We’ll be seeing more fireworks this week as BP spill claims czar Kenneth Feinberg holds another series of Town Hall-style meetings along the Gulf Coast. He will not be well-received.
Clearly, every time Mr. Feinberg appears in public, it’s a chance for citizens to compare his actions with his words. And this time, Mr. Feinberg will be hit with a petition calling for him to step down for lack of performance, and that will no doubt get included as background in at least some reports on the meetings.
It’s also interesting that some articles, like the one in the Houma Today newspaper, are starting to cite a nationally recognized legal ethics expert who “looked into” Mr. Feinberg’s role. Stephen Gillers of the New York University School of Law, who provided Feinberg with his opinion that the claims chief is clearly “independent” of BP, has stressed that no “attorney-client” relationship exists between the oil company and the claims administrator.
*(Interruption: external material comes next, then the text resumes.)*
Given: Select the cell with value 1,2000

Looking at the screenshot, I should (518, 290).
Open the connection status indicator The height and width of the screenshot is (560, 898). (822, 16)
Of course, that’s a hard position to accept in the Gulf where it’s widely reported that Mr. Feinberg’s firm is being paid $850,000 per month for its work.
And since at least some of the BP spill reporting this week will be about claims, let’s again note that the current tallies are meaningless. At first glance, it may sound like the Claims Facility is doing a fairly good job: “… 470,332 claims have been filed to date from all states affected by the spill, directly or indirectly. A total of 168,013 of those claims have been paid, in the amount of $2,941,546,976.96.” But “paid” does not mean paid in full or even a negotiated settlement. It just means a check was sent, and many claimants report getting pennies on the dollar. The Claims Facility does not report details of payment, and that lack of transparency in how the process works has been a point of contention for months.
This week’s fireworks will underscore these ongoing issues, and the lasting significance is that it will be one more example of an immensely difficult process that isn’t being handled well by many standards, except of course, BP’s. And who knows? The tipping point for fixing the claims process is essentially a political issue, and these things do add up. But we’ll doubtless be hearing also from some people who were paid – we were warned by our friends in Alaska that this would be the case as Big Oil creates a few “lottery winners” to offset the thousands of losers.
That way, the strategy goes: people remain quiet in hopes of being among the lucky few. But they won’t be the ones bringing the pyrotechnics this week.